Provided information:
..........

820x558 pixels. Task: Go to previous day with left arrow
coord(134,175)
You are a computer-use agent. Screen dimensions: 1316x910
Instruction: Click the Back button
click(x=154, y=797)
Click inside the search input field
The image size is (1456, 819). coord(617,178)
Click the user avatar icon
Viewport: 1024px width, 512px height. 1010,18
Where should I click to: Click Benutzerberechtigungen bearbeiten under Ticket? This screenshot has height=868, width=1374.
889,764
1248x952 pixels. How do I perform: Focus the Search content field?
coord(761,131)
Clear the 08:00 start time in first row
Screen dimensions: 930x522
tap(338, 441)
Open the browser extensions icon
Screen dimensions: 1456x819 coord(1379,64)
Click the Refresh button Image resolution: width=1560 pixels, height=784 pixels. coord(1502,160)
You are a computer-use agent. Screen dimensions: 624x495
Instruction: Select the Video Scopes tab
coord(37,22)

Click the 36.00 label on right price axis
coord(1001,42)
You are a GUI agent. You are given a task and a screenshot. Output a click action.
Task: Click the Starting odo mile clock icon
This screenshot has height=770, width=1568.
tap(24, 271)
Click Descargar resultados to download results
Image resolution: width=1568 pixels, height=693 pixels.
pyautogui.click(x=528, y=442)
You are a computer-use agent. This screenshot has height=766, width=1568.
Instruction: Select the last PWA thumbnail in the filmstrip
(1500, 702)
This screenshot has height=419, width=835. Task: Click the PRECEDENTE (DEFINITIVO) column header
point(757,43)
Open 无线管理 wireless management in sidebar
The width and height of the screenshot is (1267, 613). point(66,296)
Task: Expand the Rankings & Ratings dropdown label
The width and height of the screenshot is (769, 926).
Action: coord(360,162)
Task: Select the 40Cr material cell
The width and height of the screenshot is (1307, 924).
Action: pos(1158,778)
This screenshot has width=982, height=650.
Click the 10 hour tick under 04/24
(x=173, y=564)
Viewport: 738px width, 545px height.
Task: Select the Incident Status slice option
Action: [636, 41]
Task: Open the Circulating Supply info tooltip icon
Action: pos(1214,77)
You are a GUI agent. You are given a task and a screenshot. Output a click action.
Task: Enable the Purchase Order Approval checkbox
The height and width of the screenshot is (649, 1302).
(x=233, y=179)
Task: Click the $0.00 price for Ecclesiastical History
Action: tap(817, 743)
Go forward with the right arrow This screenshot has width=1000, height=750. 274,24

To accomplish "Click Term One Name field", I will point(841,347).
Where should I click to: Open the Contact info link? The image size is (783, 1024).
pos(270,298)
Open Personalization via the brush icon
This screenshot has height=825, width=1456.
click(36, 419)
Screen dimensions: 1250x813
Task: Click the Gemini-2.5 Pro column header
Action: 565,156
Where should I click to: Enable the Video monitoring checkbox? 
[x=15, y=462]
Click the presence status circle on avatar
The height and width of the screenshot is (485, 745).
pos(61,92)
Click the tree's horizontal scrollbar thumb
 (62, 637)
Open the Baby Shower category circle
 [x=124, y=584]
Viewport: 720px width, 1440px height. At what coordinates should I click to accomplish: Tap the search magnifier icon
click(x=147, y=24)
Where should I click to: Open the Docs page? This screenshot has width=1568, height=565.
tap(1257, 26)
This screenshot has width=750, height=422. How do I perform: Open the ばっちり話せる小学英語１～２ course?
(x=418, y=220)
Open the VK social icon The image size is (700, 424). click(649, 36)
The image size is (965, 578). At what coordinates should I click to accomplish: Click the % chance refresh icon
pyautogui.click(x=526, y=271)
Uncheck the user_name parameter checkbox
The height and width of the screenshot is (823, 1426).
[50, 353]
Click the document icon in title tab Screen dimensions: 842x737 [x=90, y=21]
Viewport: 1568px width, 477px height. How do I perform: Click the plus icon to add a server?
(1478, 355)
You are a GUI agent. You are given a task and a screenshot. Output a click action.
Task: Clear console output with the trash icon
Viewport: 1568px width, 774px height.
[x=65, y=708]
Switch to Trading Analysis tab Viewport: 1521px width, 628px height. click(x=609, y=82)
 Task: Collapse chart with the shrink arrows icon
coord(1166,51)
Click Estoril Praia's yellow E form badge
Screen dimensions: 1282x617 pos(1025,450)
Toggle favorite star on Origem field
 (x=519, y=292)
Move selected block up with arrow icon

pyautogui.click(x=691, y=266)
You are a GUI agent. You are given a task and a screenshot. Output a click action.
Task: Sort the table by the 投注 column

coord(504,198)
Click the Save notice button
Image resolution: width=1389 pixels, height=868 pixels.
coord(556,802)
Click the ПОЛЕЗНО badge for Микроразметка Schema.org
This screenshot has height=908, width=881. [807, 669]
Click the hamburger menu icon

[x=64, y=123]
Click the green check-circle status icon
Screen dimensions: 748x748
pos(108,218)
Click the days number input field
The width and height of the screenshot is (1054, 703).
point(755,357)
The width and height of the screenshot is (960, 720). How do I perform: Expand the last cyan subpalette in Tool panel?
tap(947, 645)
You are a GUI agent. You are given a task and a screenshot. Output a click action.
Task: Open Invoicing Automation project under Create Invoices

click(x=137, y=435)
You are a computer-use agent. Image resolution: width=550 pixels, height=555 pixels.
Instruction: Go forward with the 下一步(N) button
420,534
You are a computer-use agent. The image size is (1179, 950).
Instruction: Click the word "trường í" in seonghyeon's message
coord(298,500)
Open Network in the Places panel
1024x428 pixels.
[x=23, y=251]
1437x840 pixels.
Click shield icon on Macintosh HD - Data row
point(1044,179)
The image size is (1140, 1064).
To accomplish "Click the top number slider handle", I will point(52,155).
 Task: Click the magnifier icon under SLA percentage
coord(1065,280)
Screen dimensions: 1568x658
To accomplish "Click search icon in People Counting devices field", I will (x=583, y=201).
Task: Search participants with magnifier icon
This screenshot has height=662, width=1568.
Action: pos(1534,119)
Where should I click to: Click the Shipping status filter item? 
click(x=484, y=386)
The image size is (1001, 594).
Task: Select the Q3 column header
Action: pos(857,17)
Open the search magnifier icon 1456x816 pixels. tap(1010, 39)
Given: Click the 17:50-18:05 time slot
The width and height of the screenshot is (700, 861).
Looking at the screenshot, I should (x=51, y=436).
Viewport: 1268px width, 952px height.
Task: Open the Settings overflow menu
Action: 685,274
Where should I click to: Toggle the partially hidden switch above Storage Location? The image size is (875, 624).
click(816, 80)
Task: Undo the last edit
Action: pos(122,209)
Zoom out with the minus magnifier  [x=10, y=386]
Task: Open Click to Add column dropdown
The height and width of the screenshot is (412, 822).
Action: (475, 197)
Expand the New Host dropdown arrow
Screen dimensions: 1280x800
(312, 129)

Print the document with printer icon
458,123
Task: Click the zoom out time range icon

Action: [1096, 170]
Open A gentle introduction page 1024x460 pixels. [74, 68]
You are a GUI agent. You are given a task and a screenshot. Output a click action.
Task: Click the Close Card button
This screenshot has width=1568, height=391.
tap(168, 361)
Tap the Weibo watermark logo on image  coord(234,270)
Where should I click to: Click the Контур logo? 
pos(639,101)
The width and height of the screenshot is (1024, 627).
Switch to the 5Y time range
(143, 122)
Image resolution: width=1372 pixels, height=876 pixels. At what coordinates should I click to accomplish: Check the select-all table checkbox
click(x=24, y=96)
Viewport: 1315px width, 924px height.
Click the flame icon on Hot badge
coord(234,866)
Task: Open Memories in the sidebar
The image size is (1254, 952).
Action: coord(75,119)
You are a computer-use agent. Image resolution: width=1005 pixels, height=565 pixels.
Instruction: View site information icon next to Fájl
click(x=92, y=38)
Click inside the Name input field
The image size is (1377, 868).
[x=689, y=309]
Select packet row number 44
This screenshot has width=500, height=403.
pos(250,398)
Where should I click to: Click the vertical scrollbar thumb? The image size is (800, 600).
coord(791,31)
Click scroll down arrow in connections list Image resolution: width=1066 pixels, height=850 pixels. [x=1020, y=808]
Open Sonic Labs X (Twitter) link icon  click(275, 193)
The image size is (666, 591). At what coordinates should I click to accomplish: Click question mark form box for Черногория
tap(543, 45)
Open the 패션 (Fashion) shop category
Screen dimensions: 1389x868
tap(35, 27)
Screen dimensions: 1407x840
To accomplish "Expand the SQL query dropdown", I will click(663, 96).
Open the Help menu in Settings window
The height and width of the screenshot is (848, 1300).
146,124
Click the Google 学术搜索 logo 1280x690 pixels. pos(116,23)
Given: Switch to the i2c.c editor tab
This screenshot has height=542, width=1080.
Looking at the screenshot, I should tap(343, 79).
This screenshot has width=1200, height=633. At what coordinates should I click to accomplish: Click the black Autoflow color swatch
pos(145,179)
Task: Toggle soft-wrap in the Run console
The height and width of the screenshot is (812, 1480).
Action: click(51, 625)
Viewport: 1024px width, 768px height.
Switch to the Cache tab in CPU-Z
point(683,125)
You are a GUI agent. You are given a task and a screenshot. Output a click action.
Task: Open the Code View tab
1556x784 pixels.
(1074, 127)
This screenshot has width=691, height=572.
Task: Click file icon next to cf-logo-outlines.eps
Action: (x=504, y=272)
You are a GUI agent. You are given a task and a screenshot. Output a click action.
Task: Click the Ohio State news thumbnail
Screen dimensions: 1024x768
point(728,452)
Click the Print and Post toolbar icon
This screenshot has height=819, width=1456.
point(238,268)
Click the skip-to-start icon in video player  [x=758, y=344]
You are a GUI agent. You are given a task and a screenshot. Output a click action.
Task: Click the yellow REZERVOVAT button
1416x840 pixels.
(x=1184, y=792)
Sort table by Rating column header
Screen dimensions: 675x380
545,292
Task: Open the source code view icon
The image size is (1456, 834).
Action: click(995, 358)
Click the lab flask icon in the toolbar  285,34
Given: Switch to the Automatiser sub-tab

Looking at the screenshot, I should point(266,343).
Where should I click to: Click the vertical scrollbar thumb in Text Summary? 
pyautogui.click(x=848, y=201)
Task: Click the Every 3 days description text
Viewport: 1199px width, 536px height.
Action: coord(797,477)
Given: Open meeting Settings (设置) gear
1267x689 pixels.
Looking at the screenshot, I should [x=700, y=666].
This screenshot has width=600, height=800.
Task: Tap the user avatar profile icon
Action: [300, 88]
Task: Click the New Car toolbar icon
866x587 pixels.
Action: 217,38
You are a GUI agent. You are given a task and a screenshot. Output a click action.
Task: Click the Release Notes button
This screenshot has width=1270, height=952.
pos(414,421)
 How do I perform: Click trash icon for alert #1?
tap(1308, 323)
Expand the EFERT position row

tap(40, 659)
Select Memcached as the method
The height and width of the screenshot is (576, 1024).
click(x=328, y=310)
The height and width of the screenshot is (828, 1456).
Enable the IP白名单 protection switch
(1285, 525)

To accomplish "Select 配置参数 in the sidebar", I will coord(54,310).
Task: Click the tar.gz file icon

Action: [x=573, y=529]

..........

Required task:
Convert the entries above, from the first line through the line that contains "The width and height of the screenshot is (1267, 613).", into a numbered list, leaving out blank lines.

Solved exercise:
1. 820x558 pixels. Task: Go to previous day with left arrow
2. coord(134,175)
3. You are a computer-use agent. Screen dimensions: 1316x910
4. Instruction: Click the Back button
5. click(x=154, y=797)
6. Click inside the search input field
7. The image size is (1456, 819). coord(617,178)
8. Click the user avatar icon
9. Viewport: 1024px width, 512px height. 1010,18
10. Where should I click to: Click Benutzerberechtigungen bearbeiten under Ticket? This screenshot has height=868, width=1374.
11. 889,764
12. 1248x952 pixels. How do I perform: Focus the Search content field?
13. coord(761,131)
14. Clear the 08:00 start time in first row
15. Screen dimensions: 930x522
16. tap(338, 441)
17. Open the browser extensions icon
18. Screen dimensions: 1456x819 coord(1379,64)
19. Click the Refresh button Image resolution: width=1560 pixels, height=784 pixels. coord(1502,160)
20. You are a computer-use agent. Screen dimensions: 624x495
21. Instruction: Select the Video Scopes tab
22. coord(37,22)
23. Click the 36.00 label on right price axis
24. coord(1001,42)
25. You are a GUI agent. You are given a task and a screenshot. Output a click action.
26. Task: Click the Starting odo mile clock icon
27. This screenshot has height=770, width=1568.
28. tap(24, 271)
29. Click Descargar resultados to download results
30. Image resolution: width=1568 pixels, height=693 pixels.
31. pyautogui.click(x=528, y=442)
32. You are a computer-use agent. This screenshot has height=766, width=1568.
33. Instruction: Select the last PWA thumbnail in the filmstrip
34. (1500, 702)
35. This screenshot has height=419, width=835. Task: Click the PRECEDENTE (DEFINITIVO) column header
36. point(757,43)
37. Open 无线管理 wireless management in sidebar
38. The width and height of the screenshot is (1267, 613). point(66,296)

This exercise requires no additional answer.